目的 探讨少突胶质细胞肿瘤遗传分子表型、病理和临床预后的关系。方法 对51例（对）少突胶质细胞肿瘤和外周血进行DNA的提取，变性梯度凝胶电泳（DGGE）和DNA测序检测抑癌基因TP53、PTEN／MMAC1和p18突变；多重PCR检测EGFR扩增、p16／CDKN2A和p18缺失；多因素分析预后和生存期。结果 26例少突胶质细胞瘤中TP53和p18突变各1例；未发现PTEN／MMAC1突变；19．2％EGFR扩增；27％p16／CDKN2A缺失。25例GBMO中TP53，p18和PTEN／MMAC1突变分别是24％、0和20％。44％EGFR扩增，48％p16／CDKN2A缺失。所有肿瘤均未见p18同源性缺失。结论 缺乏TP53和PTEN／MMAC1突变是少突胶质细胞肿瘤独特的分子特性。其恶化进展和生存期短与EGFR扩增密切相关。

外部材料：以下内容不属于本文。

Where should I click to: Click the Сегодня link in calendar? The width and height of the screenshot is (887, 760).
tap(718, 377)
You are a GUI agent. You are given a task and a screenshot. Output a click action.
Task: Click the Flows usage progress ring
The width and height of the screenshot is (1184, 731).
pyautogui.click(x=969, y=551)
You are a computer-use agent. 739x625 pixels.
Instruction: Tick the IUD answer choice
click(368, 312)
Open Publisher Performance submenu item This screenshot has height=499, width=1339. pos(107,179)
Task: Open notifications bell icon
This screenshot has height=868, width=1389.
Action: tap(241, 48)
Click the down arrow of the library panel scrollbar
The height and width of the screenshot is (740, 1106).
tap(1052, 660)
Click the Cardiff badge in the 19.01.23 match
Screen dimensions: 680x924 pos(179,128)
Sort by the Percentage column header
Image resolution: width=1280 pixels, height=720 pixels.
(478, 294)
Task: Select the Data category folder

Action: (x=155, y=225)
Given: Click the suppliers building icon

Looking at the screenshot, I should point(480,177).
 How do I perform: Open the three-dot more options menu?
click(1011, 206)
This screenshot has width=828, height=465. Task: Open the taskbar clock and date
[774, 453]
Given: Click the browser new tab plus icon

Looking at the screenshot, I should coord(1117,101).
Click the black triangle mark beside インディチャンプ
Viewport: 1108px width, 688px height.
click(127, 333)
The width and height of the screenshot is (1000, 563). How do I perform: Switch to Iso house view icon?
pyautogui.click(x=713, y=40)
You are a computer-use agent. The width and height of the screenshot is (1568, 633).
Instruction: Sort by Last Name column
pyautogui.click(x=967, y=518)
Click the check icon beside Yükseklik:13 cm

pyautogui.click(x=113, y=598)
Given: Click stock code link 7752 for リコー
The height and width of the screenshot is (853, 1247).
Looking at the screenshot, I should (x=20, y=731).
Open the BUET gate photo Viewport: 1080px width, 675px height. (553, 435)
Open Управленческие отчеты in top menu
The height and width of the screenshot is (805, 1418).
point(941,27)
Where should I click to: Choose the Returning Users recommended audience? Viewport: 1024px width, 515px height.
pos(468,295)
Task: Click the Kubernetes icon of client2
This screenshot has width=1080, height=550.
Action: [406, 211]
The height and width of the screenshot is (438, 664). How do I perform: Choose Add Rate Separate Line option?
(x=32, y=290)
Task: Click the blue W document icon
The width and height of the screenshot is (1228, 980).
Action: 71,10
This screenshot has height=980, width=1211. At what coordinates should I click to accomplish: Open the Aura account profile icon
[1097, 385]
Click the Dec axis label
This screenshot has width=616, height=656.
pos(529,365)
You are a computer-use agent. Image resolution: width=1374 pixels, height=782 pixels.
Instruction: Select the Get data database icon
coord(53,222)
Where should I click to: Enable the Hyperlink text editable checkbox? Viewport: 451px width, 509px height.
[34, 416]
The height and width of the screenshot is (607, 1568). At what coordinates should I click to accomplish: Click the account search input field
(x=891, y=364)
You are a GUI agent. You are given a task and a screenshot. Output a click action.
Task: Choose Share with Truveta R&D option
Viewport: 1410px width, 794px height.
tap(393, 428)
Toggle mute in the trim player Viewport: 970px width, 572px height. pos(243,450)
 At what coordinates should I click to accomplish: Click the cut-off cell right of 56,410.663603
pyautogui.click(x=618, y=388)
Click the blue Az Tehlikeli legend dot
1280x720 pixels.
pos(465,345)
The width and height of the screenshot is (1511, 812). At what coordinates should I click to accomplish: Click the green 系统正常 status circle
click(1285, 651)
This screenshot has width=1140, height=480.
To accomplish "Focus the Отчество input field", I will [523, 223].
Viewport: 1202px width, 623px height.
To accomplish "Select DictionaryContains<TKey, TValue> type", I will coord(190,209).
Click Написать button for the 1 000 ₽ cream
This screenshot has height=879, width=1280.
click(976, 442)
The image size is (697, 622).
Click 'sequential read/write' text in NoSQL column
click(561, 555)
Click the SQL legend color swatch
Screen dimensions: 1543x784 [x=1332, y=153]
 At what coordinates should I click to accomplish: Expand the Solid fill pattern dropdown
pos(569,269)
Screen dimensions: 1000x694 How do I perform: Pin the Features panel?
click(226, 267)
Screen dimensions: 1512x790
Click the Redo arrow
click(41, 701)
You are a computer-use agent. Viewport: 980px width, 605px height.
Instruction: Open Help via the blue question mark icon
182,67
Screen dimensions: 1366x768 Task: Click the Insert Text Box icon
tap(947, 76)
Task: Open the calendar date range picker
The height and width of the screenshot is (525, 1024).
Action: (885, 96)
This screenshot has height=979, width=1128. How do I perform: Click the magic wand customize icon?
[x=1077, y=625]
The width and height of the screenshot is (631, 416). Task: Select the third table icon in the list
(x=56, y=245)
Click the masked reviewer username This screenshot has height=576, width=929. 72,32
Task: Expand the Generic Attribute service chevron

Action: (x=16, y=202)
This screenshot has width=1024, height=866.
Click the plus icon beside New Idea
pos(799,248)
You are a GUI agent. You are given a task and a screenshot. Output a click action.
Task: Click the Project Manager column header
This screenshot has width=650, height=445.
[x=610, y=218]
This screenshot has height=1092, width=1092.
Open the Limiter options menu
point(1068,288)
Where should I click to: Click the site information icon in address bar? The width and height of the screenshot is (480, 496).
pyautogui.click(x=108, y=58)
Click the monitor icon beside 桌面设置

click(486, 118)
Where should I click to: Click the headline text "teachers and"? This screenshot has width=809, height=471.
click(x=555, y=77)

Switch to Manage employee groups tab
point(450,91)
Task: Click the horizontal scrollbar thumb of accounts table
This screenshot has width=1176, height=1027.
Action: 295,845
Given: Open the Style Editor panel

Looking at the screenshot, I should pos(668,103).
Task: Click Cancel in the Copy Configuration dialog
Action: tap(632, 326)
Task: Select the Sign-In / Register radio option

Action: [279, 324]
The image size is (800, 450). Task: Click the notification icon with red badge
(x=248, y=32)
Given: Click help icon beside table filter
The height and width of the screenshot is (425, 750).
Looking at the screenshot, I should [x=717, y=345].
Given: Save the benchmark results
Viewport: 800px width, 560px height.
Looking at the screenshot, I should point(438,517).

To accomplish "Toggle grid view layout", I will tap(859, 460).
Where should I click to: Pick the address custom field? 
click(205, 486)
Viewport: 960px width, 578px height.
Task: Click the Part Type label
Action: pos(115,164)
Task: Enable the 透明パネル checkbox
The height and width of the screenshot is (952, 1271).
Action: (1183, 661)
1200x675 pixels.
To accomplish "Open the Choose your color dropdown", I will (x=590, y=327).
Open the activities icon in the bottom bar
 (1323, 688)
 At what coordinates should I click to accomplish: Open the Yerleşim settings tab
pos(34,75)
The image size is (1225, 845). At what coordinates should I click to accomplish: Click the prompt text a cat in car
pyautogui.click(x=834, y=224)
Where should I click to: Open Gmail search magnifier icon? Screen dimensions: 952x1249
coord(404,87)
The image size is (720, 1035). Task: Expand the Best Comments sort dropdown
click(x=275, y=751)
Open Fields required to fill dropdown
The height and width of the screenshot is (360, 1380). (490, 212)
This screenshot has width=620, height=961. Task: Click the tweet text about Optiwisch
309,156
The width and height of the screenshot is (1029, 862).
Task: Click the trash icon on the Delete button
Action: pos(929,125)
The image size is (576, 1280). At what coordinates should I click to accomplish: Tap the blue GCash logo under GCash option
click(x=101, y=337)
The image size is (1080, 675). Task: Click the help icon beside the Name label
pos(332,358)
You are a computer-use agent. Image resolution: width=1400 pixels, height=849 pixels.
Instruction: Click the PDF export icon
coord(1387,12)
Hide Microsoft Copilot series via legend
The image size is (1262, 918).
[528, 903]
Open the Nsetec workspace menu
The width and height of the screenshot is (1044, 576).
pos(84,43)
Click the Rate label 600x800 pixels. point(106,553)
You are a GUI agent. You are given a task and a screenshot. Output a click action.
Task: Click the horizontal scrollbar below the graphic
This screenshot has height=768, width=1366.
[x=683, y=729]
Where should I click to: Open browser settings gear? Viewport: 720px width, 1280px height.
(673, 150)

Molecular genetic alterations, pathology and clinical prognosis in oligodendroglial tumors

Purpose To investigate the correlation of the molecular profile and pathology with clinical prognosis in oligodendroglial tumors. Methods A total of 26 cases of pure oligodendrogliomas and 25 glioblastomas with an oligodendroglial component (GBMO) were analyzed in this study. The DNA was extracted from the tumor tissues and peripheral blood. Denaturing gradient gel electrophoresis (DGGE) and DNA sequencing were used to detect the mutations of TP53, PTEN/MMAC1, and p18 tumor suppressor gene. Competitive multiplex PCR was conducted to detect the homozygous deletion of the p16/CDKN2A, p18 gene and amplification of the EGFR. Results In 25 cases of oligodendrogliomas, TP53, PTEN/MMAC1, p18 mutations, EGFR amplification, and p16/CDKN2A homozygous deletion were observed in 1(4%), 0, 1(4%), 5(19.2%), and 7(27%) cases, respectively. In 25 cases of GBMO, TP53, p18 and PTEN/MMAC1 mutations were detected in 24%, 0 and 20%; EGFR amplification in 44%, p16/CDKN2A homozygous deletions in 48% respectively. p18 was normally expressed in all of oligodendroglial tumors. Conclusions Oligodendrogliomas are characterized by rare present of TP53 and PTEN/MMAC1 mutation. The study demonstrates the unfavorable impact of EGFR amplification on the prognosis.